Her take on this Christmas: Chinese

I don't know how busy you were in the kitchen this past year, but for me, 2012 seems like a year in which I never stopped cooking.

Forgive me, then, if I've decided to go on strike for Christmas dinner. Instead of cooking a ham and roasting a turkey with all the trimmings, as called for by McKay family tradition, I'm ordering in Chinese.
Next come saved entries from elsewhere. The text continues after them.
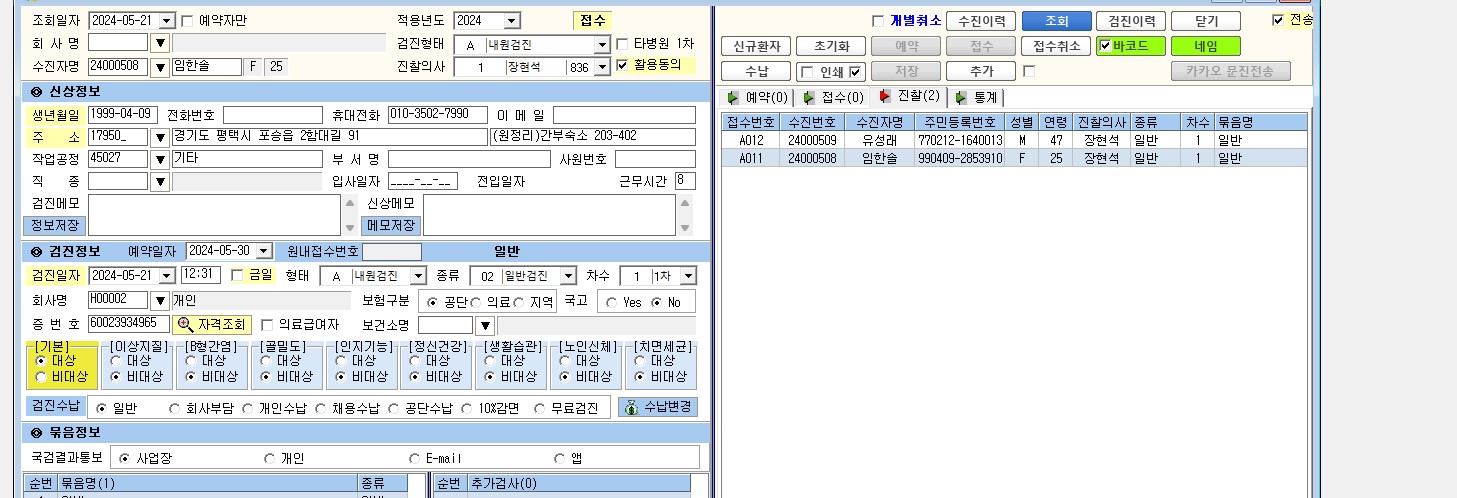
Task: Click the magnifier icon on 자격조회
Action: point(185,324)
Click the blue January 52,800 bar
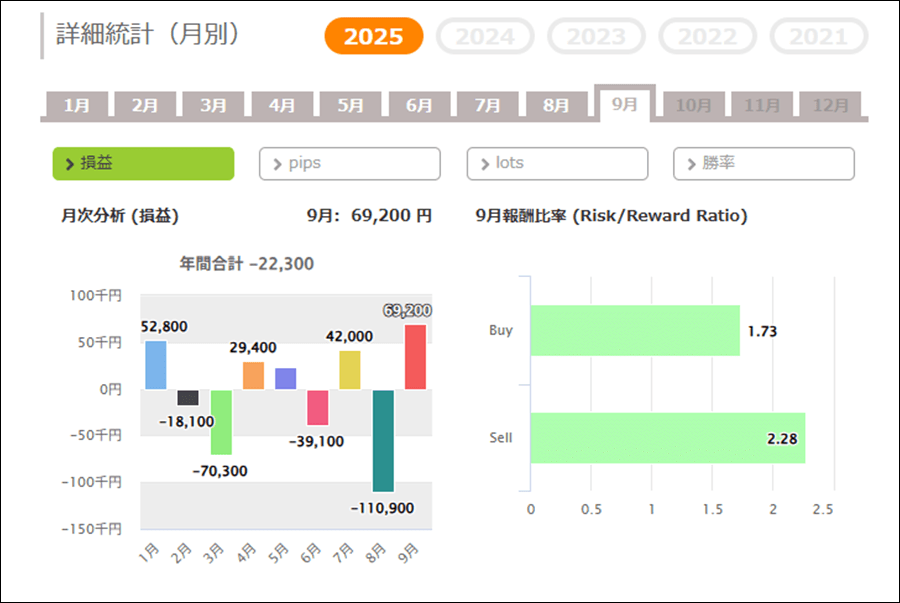Screen dimensions: 900x603 point(156,365)
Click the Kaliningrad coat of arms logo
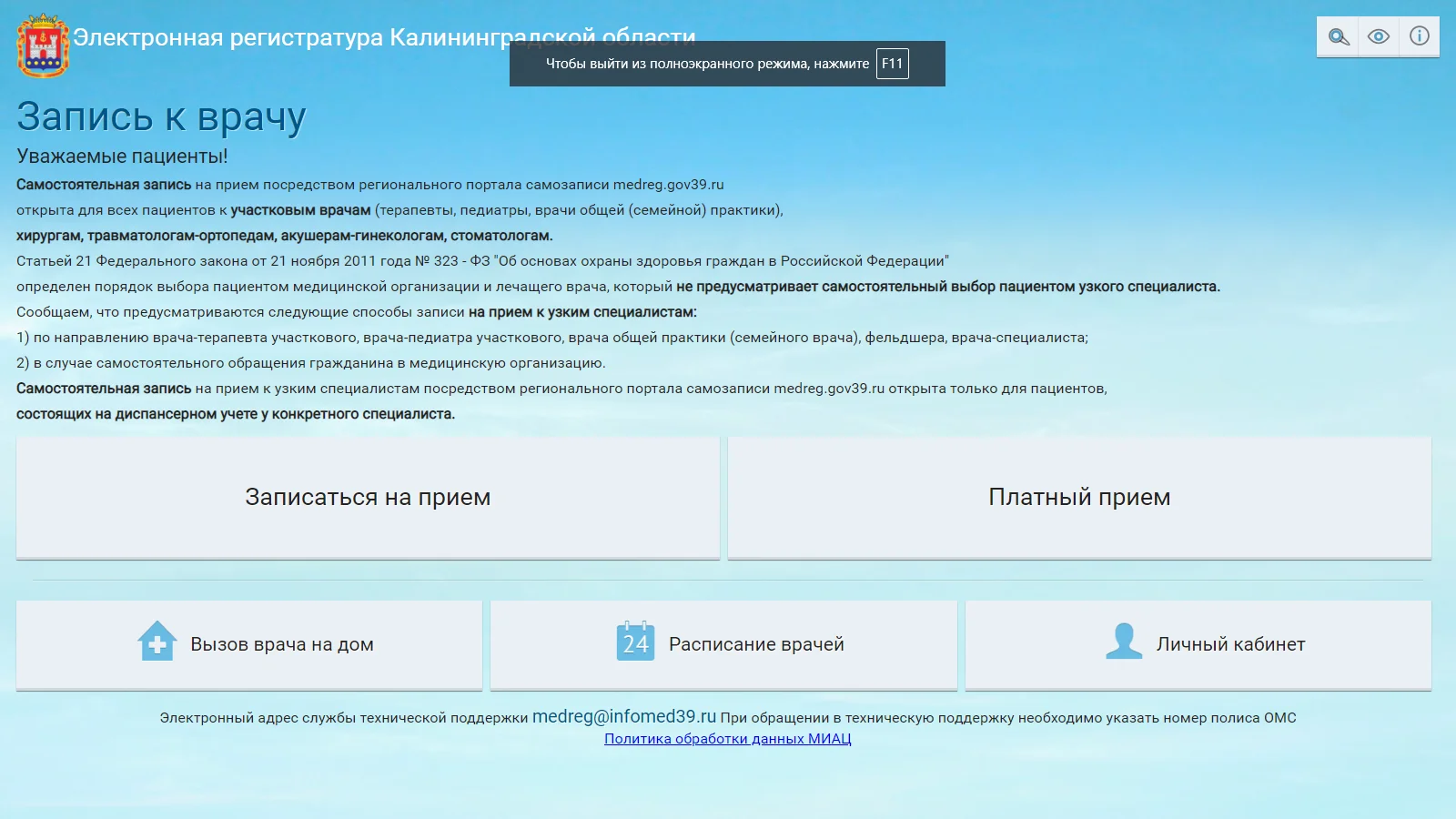The width and height of the screenshot is (1456, 819). click(x=42, y=46)
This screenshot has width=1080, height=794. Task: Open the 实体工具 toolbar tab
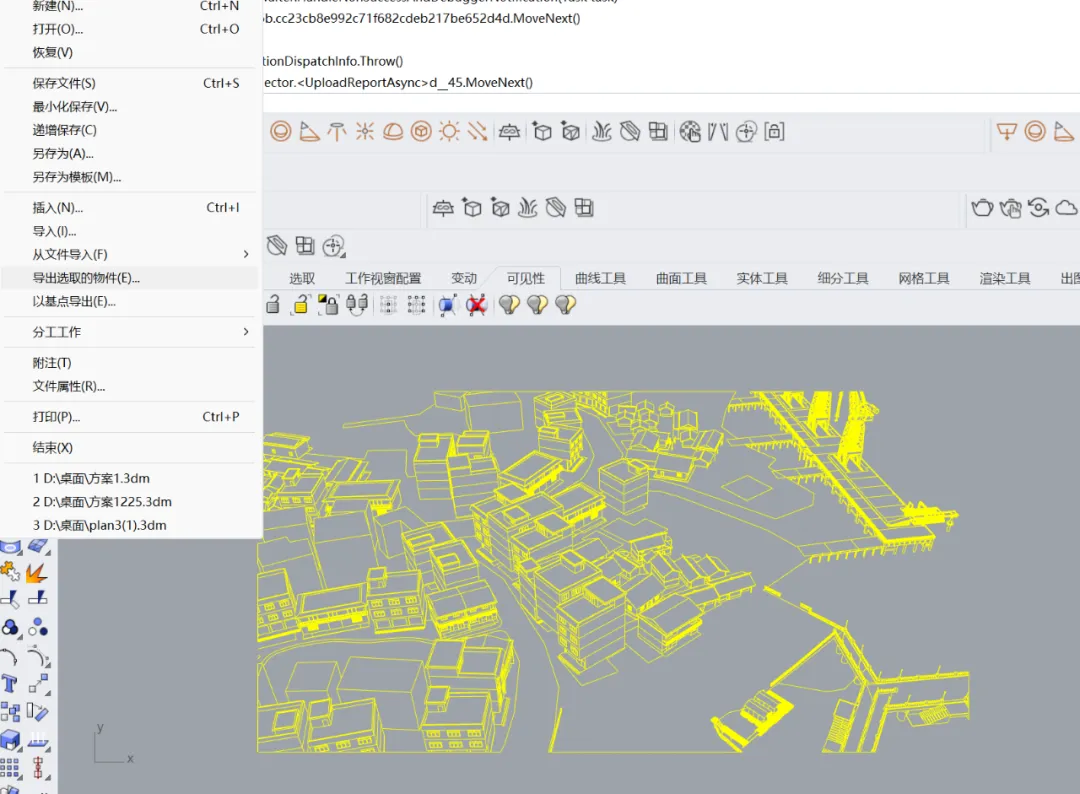point(762,278)
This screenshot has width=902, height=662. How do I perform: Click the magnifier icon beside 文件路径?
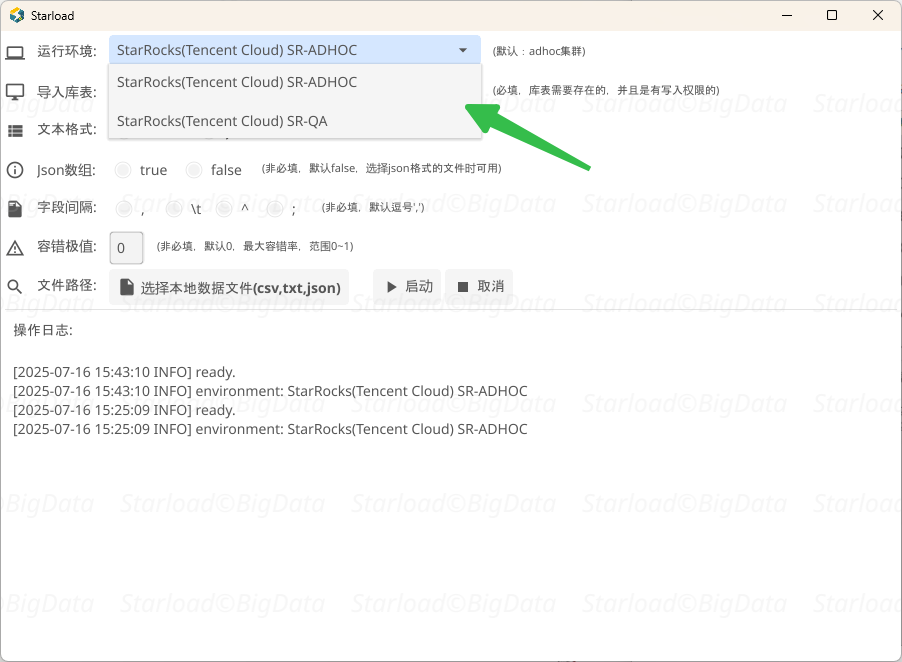15,286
It might seem weird -- a complete cop-out, even -- for a food writer not to cook for her family on this biggest of family holidays. But just between us girls (and boys), I'm kind of tired of the whole cooking thing. Chinese food, which everyone loves, seems a reasonable solution.

Seeds were planted when the terrific "The Chinese Takeout Cookbook: Quick and Easy Dishes to Prepare at Home" (Ballantine, Oct. 2012, $30) landed on my desk earlier this month. Packed with 80 of the most popular takeout recipes -- everything from starters such as shrimp toasts to classics such as Orange Chicken and Moo Shu Pork -- it made me soooo hungry. (You can't crack it open and not start drooling!) Then I thought: Most of my non-Christian friends are perfectly happy to go out for noodle and rice dishes on Christmas Day -- Chinese restaurants are usually the only non-fast food places open -- so why not follow in their footsteps?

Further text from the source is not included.